[Collected data entries]
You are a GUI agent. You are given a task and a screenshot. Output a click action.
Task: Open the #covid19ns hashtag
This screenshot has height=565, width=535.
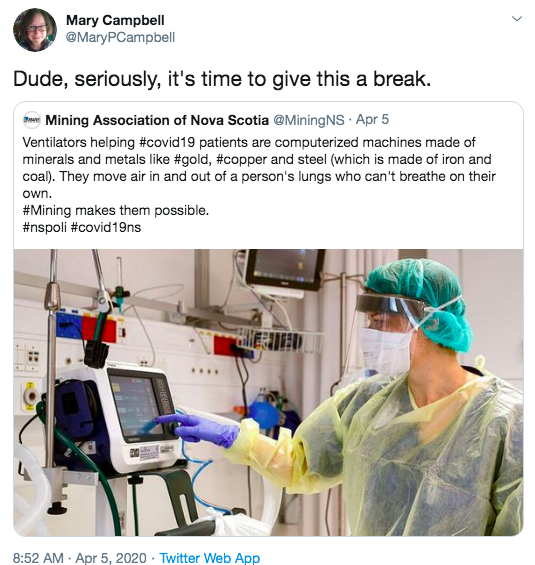pyautogui.click(x=106, y=227)
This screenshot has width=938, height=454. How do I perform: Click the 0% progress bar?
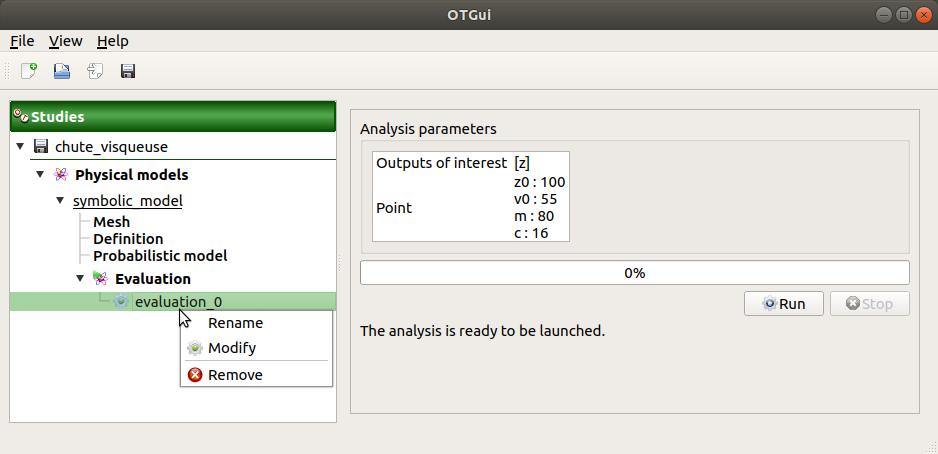(x=634, y=273)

▶ _PROBLEM_:
Once the line containing "This screenshot has height=565, width=535." is found in the records above, it and every line after it up to the last must be repeated exactly, without pictures.

▶ _RESPONSE AREA_:
This screenshot has height=565, width=535.
pyautogui.click(x=106, y=227)
This screenshot has width=938, height=454. How do I perform: Click the 0% progress bar?
(x=634, y=273)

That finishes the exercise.